🤖 AI Summary
This work addresses the computational bottleneck in high-accuracy quantum transport simulations of nanoscale devices comprising thousands of atoms under nonequilibrium conditions. By integrating density functional theory (DFT) with the nonequilibrium Green’s function (NEGF) formalism, the study introduces graph neural networks and high-performance parallel algorithms to efficiently model electron–phonon, photon, and electron–electron scattering mechanisms. Through algorithmic innovations and machine learning acceleration, the approach substantially reduces computational cost while preserving first-principles accuracy.
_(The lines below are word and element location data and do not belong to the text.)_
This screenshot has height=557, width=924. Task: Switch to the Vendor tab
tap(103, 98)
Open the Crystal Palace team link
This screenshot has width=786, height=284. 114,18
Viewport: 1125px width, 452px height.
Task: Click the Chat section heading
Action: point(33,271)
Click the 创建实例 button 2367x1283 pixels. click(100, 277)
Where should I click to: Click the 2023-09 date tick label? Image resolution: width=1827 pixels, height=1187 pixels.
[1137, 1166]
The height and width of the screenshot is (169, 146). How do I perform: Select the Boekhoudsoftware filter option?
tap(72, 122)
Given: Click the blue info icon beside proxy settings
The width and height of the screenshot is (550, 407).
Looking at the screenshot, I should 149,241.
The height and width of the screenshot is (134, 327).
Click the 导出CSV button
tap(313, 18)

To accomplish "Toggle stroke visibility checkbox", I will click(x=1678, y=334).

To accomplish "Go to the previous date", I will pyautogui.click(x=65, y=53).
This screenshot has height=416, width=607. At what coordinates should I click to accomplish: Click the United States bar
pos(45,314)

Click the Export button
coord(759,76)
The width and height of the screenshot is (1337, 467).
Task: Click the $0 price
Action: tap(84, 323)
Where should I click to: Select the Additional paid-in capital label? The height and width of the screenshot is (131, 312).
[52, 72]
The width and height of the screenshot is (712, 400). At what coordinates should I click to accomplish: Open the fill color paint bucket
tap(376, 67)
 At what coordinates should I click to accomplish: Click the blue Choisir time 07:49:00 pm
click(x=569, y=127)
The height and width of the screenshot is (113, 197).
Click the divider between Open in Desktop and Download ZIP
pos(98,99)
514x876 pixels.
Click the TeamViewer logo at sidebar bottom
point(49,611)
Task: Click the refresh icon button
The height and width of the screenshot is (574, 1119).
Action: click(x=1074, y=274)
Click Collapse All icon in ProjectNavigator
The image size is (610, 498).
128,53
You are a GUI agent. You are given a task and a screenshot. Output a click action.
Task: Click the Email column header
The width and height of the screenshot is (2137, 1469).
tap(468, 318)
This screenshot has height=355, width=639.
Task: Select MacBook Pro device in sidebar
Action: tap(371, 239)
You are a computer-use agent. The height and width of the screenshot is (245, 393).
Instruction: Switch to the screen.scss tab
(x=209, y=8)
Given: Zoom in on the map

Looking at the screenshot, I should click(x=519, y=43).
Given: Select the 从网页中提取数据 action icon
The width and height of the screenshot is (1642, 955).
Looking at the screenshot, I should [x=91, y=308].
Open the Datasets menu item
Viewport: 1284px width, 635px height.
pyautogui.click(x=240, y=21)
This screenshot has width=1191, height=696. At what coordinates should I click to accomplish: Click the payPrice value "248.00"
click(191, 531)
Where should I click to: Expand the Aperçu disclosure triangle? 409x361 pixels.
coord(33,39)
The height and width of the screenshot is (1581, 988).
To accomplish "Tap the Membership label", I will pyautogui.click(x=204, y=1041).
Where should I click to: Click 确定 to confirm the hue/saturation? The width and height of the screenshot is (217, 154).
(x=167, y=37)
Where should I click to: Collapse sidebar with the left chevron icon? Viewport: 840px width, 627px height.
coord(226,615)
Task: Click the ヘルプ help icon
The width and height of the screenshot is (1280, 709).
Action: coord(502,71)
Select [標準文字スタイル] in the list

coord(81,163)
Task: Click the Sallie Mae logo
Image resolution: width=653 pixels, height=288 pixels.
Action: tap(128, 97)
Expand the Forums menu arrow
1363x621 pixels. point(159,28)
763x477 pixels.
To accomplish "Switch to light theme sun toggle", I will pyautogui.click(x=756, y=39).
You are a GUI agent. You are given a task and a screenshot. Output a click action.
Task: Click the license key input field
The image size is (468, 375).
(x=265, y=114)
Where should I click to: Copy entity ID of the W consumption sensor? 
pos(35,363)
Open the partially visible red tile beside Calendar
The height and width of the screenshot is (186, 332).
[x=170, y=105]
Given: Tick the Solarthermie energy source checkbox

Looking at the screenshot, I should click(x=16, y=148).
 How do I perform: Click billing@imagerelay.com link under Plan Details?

This advancement enables, for the first time, scalable DFT+NEGF simulations of realistically sized nanodevices, thereby bridging the gap between ab initio quantum transport modeling and practical applications.
📝 Abstract
The Non-equilibrium Green's function (NEGF) formalism is a particularly powerful method to simulate the quantum transport properties of nanoscale devices such as transistors, photo-diodes, or memory cells, in the ballistic limit of transport or in the presence of various scattering sources such as electronphonon, electron-photon, or even electron-electron interactions. The inclusion of all these mechanisms has been first demonstrated in small systems, composed of a few atoms, before being scaled up to larger structures made of thousands of atoms. Also, the accuracy of the models has kept improving, from empirical to fully ab-initio ones, e.g., density functional theory (DFT). This paper summarizes key (algorithmic) achievements that have allowed us to bring DFT+NEGF simulations closer to the dimensions and functionality of realistic systems. The possibility of leveraging graph neural networks and machine learning to speed up ab-initio device simulations is discussed as well.